He looked at his dark suit laid over the chair, slightly funereal, thinking to himself that for some reason we always end up wearing our best suits only for relations’ weddings; or they only emerge from wardrobes, after several years, to be put laboriously on gentlemen lying on their backs with their eyes closed, who soon afterwards are laid in a fine chest with brass fittings. How Giancarlo, the neighbours’ child, was laughing in the next room, having come to see his little friends! Really it wasn’t so very long ago that he, Franca, had also had a little voice like that.
* * *
Signora Elsa remembered very well that when Franco came into the kitchen the children were battling with a kitten brought by Giancarlo. From time to time the little creature, a tabby and tiny, with a ribbon round its neck, took refuge in an impregnable hiding-place under the kitchen-cabinet, which was not more than four inches off the floor. Then Giancarlo dragged a ball of paper to and fro in front of it at the end of a peice of string. Very soon the kitten jumped out, fell upon the ball of paper, tapped it two or three times with its paw, but tightly, then, after making a few comical jumps this way and that, raced off with its belly to the ground to disappear under the kitchen cabinet again. Little Giorgio, wildly excited, ran to cut off the kitten’s retreat. His father, who was standing on one side smiling, caught his son as he shot past. He was so fond of Giorgio and Giorgio was so fond of him. If the little fellow now pushed him aside whining and stretching out his little arms, it was only because the game, in order not to be distracted from it. Nevertheless, it is true, we always feel a foolish stab of pain when a being we love pushes us away, even if only in fun.
Perhaps that was why, when Franca returned from the kitchen, although he was still smiling, there was something serious, almost sad, in his expression. Perhaps that was why, thought Signora Elsa.
* * *
Although it was still early, Franco took his suit from the chair and began to put it on. He didn’t know what to do, and naturally his wife, poor thing, hadn’t much time to bother about him with so many things to occupy her: she had to look after the children, to keep an eye on the gas stove, to call out to the maid, answer the neighbour who had come to borrow an egg. To overcome his slight feeling of loneliness, Franco thought about the office. How many troublesome matters to be brought to a conclusion! How many worries in all these years, from the accountant s apartment to Marina’s tonsils! He remembered, two days ago, in the avenue, seeing the muddy hole where there used to be a tree: all those severed roots. The same thing would happen if, by some chance, he were to fall ill, maybe die. He looked at himself in the mirror.

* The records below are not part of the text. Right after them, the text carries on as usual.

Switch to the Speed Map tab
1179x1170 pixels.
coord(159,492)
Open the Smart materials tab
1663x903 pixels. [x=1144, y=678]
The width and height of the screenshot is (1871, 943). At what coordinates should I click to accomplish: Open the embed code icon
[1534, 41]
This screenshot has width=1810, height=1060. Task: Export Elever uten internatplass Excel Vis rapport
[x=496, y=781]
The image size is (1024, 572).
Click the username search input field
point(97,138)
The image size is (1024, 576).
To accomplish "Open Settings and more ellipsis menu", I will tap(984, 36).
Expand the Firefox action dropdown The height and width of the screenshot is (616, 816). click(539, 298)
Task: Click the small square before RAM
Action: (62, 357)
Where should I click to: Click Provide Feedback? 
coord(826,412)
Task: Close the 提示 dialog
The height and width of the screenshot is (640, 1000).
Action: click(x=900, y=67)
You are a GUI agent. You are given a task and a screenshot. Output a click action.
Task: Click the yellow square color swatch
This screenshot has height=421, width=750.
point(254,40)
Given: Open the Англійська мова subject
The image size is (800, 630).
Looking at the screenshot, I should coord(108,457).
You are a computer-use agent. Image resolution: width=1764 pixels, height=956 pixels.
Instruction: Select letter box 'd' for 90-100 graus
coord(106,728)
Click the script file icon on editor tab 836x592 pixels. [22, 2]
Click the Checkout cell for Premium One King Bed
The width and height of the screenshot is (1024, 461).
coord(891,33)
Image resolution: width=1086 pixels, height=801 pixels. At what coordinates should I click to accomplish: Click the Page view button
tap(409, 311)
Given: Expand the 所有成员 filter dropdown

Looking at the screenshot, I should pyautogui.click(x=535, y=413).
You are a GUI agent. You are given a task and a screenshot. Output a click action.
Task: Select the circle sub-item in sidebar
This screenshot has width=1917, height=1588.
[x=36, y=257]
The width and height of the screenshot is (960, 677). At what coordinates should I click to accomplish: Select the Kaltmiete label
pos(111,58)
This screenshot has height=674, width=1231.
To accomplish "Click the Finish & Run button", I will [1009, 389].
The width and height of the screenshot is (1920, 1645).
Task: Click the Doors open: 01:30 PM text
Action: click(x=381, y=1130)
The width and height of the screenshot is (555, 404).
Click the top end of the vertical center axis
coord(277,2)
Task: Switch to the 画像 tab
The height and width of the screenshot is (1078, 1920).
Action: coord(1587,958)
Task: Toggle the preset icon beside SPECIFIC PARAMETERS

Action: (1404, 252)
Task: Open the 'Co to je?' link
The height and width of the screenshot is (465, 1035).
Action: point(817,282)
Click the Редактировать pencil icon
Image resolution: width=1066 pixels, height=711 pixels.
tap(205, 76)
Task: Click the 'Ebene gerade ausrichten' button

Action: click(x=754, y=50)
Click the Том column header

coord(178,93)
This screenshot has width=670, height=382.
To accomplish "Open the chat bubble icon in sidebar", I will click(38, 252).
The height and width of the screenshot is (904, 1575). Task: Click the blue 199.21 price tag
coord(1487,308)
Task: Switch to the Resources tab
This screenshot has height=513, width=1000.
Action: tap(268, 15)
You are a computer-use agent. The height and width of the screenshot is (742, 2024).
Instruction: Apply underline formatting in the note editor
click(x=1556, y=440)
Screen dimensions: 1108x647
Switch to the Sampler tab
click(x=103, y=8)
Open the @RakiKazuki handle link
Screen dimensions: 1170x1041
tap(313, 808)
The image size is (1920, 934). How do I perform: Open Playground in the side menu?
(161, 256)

The dark, well-cut suit made him look a young man still. The few reflections of white, the shadows here and there, those thoughtful, slightly swollen eyes, merely gave him a touch of severity, or rather, on looking closer, of melancholy, almost of regret. But why? He had been a good-looking boy, with a proud expression, tall, one whom the girls looked at when he passed. Many years had gone by since then. Now, every evening, when he alighted from the tram and saw the light in the window at the little living-room, how cheerful he felt, how he hurried his step! On certain evenings, if he happened to be in some town nearby, how frantically he set off home, towards that little bit of world, that light on the table! Thinking of this, he felt somehow moved to pity. Oh well, he was in a bad mood because he wasn’t going to be able to get home tonight. Just suppose, by some chance, a mishap . . . It’s strange, we have these childish, superstitious fears pretty often, if the truth were known. Then we shrug our shoulders, think of something else. All the same, it’s true, he could have spared himself this journey, that’s what was upsetting him.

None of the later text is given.